- [PROBLEM REQUIREMENTS]: Where the line with "dog fence legal (69, 1784)" appears below, start writing out lines exactly, and finish with the line with "dog health (36, 1792)", which is included; write out nothing else.

Dataset entries
^^^^

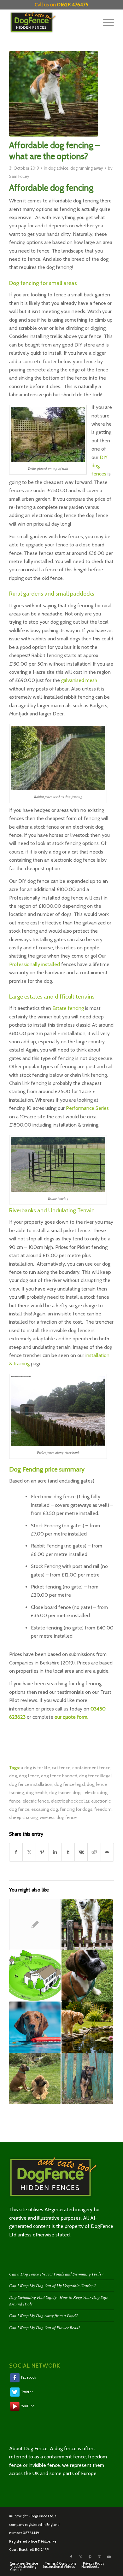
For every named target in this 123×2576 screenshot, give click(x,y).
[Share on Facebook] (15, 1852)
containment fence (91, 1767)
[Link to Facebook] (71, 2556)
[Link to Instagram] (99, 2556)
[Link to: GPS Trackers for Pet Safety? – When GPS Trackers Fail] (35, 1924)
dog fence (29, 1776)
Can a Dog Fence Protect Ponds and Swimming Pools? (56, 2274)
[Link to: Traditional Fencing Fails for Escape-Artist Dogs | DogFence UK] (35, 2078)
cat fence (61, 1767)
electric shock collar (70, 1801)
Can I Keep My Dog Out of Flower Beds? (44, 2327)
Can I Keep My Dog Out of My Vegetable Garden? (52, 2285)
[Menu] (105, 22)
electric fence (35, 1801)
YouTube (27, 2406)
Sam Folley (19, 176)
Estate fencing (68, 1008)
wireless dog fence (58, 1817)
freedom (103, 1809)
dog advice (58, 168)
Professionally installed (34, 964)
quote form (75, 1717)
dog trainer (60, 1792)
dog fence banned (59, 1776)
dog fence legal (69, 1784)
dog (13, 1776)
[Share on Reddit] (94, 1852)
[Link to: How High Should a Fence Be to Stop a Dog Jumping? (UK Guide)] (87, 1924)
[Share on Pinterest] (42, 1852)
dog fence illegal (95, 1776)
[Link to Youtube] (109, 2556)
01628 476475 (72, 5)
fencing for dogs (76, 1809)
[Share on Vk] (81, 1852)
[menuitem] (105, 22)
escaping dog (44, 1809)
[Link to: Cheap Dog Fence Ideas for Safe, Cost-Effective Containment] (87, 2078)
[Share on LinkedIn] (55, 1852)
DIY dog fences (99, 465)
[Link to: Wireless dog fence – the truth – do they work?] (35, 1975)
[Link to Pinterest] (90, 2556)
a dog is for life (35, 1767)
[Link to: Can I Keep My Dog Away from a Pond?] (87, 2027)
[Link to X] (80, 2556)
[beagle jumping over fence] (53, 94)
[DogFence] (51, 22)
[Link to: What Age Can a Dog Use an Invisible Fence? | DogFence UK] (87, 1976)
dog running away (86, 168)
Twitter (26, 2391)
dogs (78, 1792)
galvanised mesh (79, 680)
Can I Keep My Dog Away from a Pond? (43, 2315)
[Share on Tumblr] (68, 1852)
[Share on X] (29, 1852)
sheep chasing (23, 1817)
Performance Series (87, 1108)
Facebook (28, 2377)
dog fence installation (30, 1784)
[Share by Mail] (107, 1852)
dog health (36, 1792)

^^^^

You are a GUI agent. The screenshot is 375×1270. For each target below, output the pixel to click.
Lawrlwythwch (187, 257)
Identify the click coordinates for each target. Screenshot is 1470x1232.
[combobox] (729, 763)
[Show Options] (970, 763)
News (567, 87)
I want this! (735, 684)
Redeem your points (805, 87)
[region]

^^^^

- [OUTPUT OF THE TASK]:
dog fence legal (69, 1784)
dog (13, 1776)
[Share on Reddit] (94, 1852)
[Link to: How High Should a Fence Be to Stop a Dog Jumping? (UK Guide)] (87, 1924)
[Share on Pinterest] (42, 1852)
dog fence illegal (95, 1776)
[Link to Youtube] (109, 2556)
01628 476475 (72, 5)
fencing for dogs (76, 1809)
[Share on Vk] (81, 1852)
[menuitem] (105, 22)
escaping dog (44, 1809)
[Link to: Cheap Dog Fence Ideas for Safe, Cost-Effective Containment] (87, 2078)
[Share on LinkedIn] (55, 1852)
DIY dog fences (99, 465)
[Link to: Wireless dog fence – the truth – do they work?] (35, 1975)
[Link to Pinterest] (90, 2556)
a dog is for life (35, 1767)
[Link to: Can I Keep My Dog Away from a Pond?] (87, 2027)
[Link to X] (80, 2556)
[beagle jumping over fence] (53, 94)
[DogFence] (51, 22)
[Link to: What Age Can a Dog Use an Invisible Fence? | DogFence UK] (87, 1976)
dog running away (86, 168)
Twitter (26, 2391)
dogs (78, 1792)
galvanised mesh (79, 680)
Can I Keep My Dog Away from a Pond? (43, 2315)
[Share on Tumblr] (68, 1852)
[Share on X] (29, 1852)
sheep chasing (23, 1817)
Performance Series (87, 1108)
Facebook (28, 2377)
dog fence installation (30, 1784)
[Share by Mail] (107, 1852)
dog health (36, 1792)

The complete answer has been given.